All he has to do now is pick it up, give it a backhand toss past the rattling chains and into the basket. With a birdie on the first hole, he jumps out into an early lead. One down, eight to go.

He is playing disc golf, which now has a club at NIU.

“Mainly, it gives some free time to relax, walk around and get outside,” said Ryan Liebman, vice president of the NIU Disc Golf Club. He has been playing the sport for nearly three years.

He said he sees students, faculty and community members playing disc golf at Prairie Park, 401 Clifford Dr., but he notices they aren’t playing together.

“It’s a way for everyone to meet each other,” said President Mike Spychal, an avid player for almost eight years. “There’s a lot of interest in the area. I figured we’d try to round ’em all up.”

Beginners and experts, faculty and staff, students and community members alike are welcome to join the NIU Disc Golf Club.

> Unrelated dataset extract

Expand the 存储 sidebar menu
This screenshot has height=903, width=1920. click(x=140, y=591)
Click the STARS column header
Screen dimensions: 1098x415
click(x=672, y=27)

Disc golf, which also goes by such names as Frisbee golf or Frolf, is played like regular golf – except a Frisbee is used instead of a ball and clubs, holes are replaced by metal baskets, players generally wear what they’re wearing that day, it’s free to play and courses are usually at public parks.

While it may not sound like a sport to some, success in disc golf takes concentration, skill and finesse to sink a frisbee into a basket approximately three feet in diameter 200 yards away.

Junior criminology major Brad Winterberger said he plays disc golf back home in St. Charles on occasion.

“I probably wouldn’t join it, but I think it would be a good club,” said Winterberger, who has some friends who play disc golf. “I know some people who might be interested.”

Liebman stressed one of the club’s main goals is to keep the parks where they play clean.

Even at the first meeting, they hope to pick up bottles and cans from the course and make the park look nicer, he said.